DNA origami, a technique for making structures from DNA, may be more than just a cool design concept. It can also be used to build devices that can seek out and destroy living cells. [View a "DNA Origami" Slide Show.]

The nanorobots, as the researchers call them, use a similar system to cells in the immune system to engage with receptors on the outside of cells.

"We call it a nanorobot because it is capable of some robotic tasks," says Ido Bachelet, a postdoctoral fellow at Harvard Medical School in Boston, Massachusetts, and one of the authors of the study, which is published in the February 17 issue of Science. Once the device recognizes a cell, he explains, it automatically changes its shape and delivers its cargo.

The researchers designed the structure of the nanorobots using open-source software, called Cadnano, developed by one of the authors--Shawn Douglas, a biophysicist at Harvard's Wyss Institute for Biologically Inspired Engineering. They then built the bots using DNA origami. The barrel-shaped devices, each about 35 nanometers in diameter, contain 12 sites on the inside for attaching payload molecules and two positions on the outside for attaching aptamers, short nucleotide strands with special sequences for recognizing molecules on the target cell. The aptamers act as clasps: once both have found their target, they spring open the device to release the payload.

- - - - -

Your tasks:
1) In the DNA origami nanorobots passage, how many sites does each barrel-shaped device have on the inside for attaching payload molecules?
2) Pick up the DNA origami nanorobots passage after its final sentence and continue it.

- - - - -

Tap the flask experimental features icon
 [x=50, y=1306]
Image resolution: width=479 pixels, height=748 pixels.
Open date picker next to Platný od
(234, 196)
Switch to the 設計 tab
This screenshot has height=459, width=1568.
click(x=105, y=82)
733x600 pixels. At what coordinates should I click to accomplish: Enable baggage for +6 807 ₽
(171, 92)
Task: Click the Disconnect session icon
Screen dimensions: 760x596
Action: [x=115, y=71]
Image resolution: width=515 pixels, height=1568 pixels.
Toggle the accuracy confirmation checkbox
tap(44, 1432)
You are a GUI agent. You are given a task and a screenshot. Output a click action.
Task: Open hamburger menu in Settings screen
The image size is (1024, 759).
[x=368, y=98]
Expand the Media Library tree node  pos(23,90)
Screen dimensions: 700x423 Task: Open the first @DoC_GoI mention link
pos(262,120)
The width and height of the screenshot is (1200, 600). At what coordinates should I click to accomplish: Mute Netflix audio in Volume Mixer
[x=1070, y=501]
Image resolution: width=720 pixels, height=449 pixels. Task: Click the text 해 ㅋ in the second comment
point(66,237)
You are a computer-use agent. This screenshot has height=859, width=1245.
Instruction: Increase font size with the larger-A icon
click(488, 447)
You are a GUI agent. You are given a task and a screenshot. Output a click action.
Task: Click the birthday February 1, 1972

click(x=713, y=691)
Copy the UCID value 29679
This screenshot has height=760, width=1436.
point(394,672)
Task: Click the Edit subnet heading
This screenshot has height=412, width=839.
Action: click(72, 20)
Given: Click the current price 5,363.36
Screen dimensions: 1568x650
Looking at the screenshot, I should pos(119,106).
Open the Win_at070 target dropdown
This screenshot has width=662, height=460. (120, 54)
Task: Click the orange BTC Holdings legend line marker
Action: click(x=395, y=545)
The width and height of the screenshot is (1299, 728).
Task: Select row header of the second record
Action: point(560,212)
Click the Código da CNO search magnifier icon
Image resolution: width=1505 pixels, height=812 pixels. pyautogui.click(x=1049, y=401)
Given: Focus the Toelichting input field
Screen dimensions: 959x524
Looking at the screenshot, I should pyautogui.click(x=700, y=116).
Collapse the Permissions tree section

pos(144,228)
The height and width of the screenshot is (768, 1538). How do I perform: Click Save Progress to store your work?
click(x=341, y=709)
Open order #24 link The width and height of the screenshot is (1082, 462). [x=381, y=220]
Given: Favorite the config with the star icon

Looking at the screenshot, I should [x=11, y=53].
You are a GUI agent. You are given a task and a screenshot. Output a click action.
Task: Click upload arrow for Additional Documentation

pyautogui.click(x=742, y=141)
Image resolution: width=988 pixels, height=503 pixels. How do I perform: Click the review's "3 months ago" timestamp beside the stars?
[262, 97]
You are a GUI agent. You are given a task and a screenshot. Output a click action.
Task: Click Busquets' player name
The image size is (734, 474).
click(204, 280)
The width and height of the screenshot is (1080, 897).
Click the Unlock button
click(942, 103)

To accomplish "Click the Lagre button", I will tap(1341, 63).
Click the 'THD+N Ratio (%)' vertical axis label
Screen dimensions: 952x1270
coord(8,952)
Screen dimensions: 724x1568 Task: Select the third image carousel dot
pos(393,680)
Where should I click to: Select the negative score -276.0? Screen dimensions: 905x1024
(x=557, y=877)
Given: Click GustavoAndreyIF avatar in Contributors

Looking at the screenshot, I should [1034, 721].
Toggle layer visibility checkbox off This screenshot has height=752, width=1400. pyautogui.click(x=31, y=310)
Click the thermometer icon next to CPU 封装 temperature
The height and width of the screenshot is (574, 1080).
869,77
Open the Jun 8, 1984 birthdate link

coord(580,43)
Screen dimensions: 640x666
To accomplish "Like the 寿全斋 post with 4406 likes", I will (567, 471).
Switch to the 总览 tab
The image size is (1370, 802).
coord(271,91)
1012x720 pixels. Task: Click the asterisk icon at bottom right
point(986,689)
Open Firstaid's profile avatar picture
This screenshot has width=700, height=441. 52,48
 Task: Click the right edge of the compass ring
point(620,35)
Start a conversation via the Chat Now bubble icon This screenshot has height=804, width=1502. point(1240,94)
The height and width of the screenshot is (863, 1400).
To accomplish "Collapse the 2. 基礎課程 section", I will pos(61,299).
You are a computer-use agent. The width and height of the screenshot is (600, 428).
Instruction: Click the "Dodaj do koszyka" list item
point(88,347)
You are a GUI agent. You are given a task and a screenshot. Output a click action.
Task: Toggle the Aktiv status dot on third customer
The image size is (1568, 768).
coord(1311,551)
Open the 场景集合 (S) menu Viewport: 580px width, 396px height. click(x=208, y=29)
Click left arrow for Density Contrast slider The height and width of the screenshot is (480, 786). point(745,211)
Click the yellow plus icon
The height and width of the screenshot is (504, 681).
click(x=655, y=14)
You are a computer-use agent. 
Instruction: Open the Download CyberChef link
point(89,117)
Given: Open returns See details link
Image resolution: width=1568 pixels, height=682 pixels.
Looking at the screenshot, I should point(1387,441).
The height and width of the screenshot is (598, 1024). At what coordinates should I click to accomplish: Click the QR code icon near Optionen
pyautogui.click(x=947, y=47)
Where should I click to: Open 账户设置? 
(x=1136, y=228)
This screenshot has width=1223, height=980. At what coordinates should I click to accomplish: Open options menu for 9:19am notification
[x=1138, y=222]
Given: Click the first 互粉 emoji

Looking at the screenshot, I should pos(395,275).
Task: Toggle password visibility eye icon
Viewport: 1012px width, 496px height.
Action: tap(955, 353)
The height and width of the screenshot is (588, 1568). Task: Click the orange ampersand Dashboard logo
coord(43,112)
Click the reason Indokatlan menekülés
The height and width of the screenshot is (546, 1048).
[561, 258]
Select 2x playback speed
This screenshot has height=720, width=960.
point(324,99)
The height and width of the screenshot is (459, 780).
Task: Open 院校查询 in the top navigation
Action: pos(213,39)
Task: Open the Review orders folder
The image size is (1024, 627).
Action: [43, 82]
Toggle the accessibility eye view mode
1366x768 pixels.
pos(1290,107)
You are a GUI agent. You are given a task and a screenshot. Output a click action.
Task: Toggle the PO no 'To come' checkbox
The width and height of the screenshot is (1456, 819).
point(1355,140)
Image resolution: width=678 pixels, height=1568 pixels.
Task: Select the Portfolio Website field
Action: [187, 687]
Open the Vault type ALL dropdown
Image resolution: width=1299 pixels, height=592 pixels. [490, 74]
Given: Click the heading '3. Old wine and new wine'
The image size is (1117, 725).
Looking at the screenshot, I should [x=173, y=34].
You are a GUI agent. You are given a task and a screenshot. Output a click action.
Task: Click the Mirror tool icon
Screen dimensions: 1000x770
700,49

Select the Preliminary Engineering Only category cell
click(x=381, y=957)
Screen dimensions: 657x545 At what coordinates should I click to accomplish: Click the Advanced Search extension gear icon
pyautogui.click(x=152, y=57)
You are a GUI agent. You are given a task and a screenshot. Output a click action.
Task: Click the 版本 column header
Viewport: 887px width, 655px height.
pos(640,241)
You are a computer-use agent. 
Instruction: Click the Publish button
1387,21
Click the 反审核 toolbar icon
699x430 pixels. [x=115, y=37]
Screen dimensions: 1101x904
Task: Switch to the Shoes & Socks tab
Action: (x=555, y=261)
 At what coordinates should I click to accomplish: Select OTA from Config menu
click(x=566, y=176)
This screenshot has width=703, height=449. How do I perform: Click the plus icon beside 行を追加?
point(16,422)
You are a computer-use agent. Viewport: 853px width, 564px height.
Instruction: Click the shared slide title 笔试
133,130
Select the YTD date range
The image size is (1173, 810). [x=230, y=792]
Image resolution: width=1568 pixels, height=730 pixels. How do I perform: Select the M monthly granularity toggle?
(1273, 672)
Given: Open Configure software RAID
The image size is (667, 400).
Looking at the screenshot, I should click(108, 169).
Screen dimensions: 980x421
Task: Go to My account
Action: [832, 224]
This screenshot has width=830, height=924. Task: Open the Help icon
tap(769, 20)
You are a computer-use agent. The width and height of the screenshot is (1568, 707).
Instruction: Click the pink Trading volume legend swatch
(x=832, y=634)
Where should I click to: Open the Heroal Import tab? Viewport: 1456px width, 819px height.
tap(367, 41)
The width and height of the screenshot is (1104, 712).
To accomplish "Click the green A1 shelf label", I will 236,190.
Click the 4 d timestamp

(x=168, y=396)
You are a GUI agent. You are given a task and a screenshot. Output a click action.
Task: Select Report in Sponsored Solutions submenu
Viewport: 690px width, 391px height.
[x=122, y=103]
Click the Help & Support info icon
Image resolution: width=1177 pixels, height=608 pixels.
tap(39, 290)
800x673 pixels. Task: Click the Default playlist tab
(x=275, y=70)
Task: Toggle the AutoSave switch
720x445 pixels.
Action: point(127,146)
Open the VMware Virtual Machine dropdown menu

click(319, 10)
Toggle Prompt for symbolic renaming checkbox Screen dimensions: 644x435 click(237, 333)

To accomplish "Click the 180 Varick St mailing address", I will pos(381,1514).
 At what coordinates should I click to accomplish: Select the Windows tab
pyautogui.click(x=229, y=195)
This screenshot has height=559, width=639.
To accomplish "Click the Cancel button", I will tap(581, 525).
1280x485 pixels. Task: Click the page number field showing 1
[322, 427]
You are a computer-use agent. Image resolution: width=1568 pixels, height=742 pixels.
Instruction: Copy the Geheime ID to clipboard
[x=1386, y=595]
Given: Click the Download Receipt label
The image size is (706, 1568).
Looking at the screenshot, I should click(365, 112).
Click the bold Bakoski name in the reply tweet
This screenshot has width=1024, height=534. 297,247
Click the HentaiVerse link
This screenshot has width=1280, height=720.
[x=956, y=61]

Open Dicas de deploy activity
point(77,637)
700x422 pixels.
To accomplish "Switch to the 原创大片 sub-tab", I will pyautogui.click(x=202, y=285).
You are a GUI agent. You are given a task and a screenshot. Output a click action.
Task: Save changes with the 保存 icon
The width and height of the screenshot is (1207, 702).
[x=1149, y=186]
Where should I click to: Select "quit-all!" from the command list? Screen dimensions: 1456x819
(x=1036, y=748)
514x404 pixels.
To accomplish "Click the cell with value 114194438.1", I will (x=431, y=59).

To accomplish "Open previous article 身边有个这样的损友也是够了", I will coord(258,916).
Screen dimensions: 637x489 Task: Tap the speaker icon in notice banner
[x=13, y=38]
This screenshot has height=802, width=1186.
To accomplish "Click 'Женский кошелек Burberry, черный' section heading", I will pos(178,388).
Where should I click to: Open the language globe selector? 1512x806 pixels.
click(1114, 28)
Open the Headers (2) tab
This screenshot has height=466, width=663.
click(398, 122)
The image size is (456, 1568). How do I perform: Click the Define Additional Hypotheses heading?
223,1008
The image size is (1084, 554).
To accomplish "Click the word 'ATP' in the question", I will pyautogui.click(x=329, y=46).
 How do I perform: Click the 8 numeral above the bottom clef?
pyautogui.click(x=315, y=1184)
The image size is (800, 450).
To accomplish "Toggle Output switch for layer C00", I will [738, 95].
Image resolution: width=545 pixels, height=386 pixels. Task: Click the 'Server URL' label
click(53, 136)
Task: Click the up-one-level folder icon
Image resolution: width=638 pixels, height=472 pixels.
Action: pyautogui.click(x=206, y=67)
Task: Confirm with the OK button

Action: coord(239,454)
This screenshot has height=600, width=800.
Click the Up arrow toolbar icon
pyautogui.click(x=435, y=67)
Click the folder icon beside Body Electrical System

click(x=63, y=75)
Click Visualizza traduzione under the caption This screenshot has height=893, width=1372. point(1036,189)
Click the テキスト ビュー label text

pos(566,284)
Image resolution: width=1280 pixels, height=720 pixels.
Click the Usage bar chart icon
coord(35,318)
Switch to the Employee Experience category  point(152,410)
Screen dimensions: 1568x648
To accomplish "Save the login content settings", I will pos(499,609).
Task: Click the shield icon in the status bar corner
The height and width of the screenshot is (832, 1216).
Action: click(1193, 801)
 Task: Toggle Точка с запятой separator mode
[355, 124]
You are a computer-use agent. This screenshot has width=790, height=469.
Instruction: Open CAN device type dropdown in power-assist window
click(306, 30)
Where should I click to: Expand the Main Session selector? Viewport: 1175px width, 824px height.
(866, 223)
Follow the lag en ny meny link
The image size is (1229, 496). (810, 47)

- - - - -

Per-task outputs:
1) Twelve.

2)
"You can think about it as a sort of combination lock," says Bachelet. "Only when both markers are in place, can the entire robot open."

The researchers tested six combinations of aptamer locks, each of which were designed to target different types of cancer cells in culture. Those designed to hit a leukemia cell could pick that cell out of a mixture of cell types then release their payload--in this case, an antibody--to stop the cells from growing. They also tested payloads that could activate the immune system.

The work "takes us one more step along the path from the smartest drugs of today to the kind of medical nanobots we might imagine," says Paul Rothemund, a computational bioengineer at the California Institute of Technology in Pasadena, and inventor of DNA origami.

Right on target

Because the nanorobots can be programmed to release their payload only when the target cell is in the correct disease state, they achieve a specificity that other drug-delivery methods lack, says Hao Yan, a chemist and nanotechnologist at Arizona State University in Tempe. "This really takes advantage of the programmability of DNA nanotechnology."

Whether or not these structures will work in a living organism remains to be seen. For one thing, they are designed to communicate with molecules on a cell's surface. "If your therapeutic target is inside the cell, it's going to be tricky," says Bachelet.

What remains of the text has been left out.